Saved data entries:
╔══

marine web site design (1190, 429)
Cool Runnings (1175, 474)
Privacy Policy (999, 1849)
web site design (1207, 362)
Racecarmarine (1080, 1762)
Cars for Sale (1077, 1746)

╚══

Task item —
Each record above, from first to last, should be written out again exactly.

Solution —
marine web site design (1190, 429)
Cool Runnings (1175, 474)
Privacy Policy (999, 1849)
web site design (1207, 362)
Racecarmarine (1080, 1762)
Cars for Sale (1077, 1746)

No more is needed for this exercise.